Yields also rose on Monday after data showed U.S. factories

ramped up activity in September, with the sector now expanding,

boosting confidence in the economy.

Investors will be focused on whether August's weaker than

expected 151,000 jobs gains will be revised upward when the

labor data is released on Friday.

"The market is anticipating that it will be revised up for

the August number," said Lou Brien, a market strategist at DRW

Trading in Chicago.

Employers are expected to have added 175,000 jobs in

September, according to the median estimate of 100 economists

polled by Reuters.

Benchmark 10-year notes were last down 4/32 in

price to yield 1.64 percent, the highest since Sept. 22.

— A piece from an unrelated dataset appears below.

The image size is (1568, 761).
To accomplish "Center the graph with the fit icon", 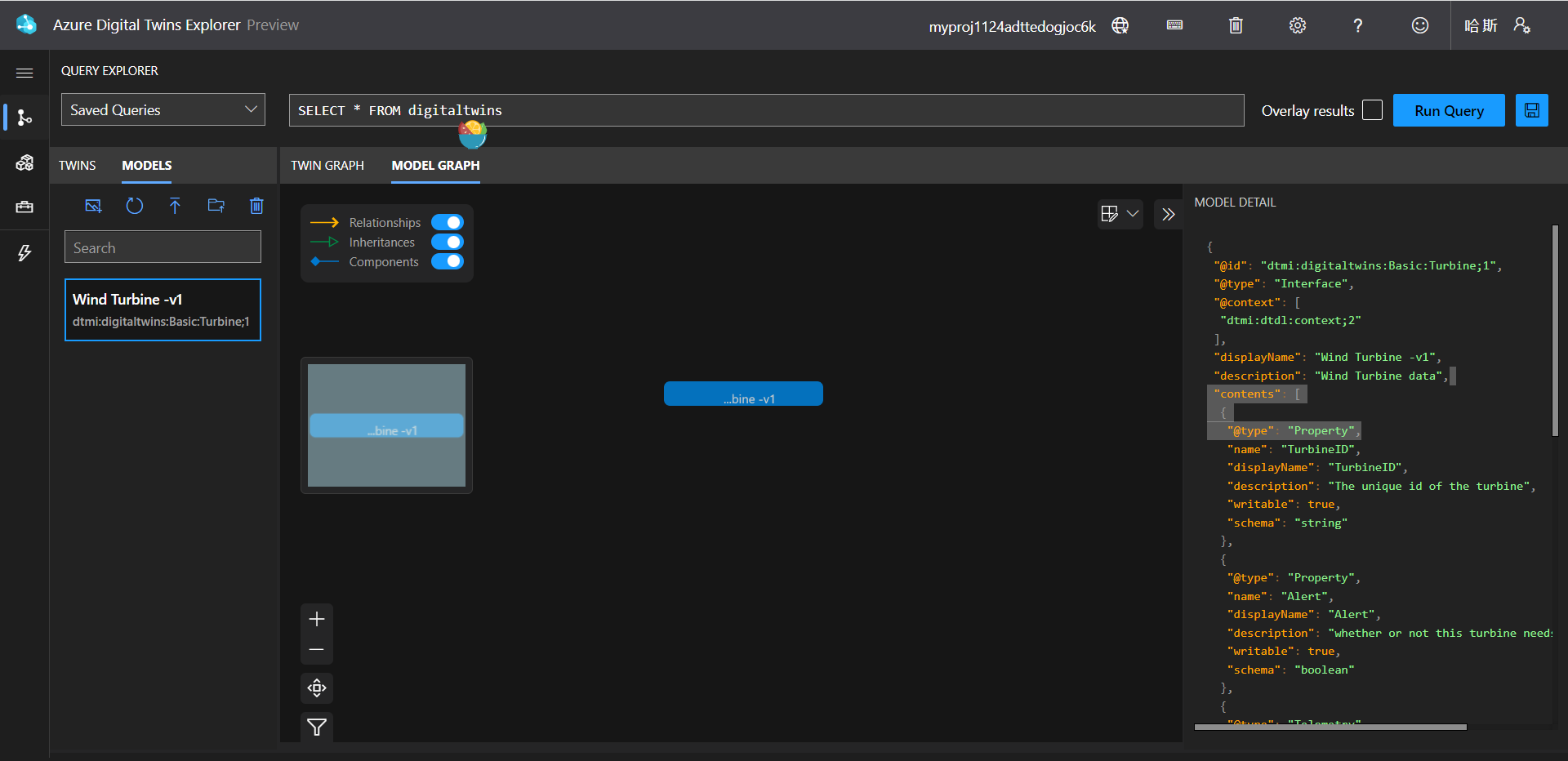I will [317, 688].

A speech by Fed Chair Janet Yellen on Oct. 14 at an economic

conference at the Boston Fed will then be closely watched for

any signals that a rate hike is pending.

"I think the most important thing in the next couple of

weeks is Yellen's speech at the Boston Fed economics

conference," said Brien, noting the conference was used by

former Fed Chair Ben Bernanke in 2010 to indicate a new round of

stimulus was coming.

It may be Yellen's last chance to indicate if a rate

increase is likely at the central bank's November meeting.

Traders are currently pricing in only an 11 percent chance

that the Fed will raise rates in November, and a 62 percent

chance of an increase in December, according to the CME Group (Kuala Lumpur: 7018.KL - news) 's

FedWatch Tool.

(Editing by Chris Reese)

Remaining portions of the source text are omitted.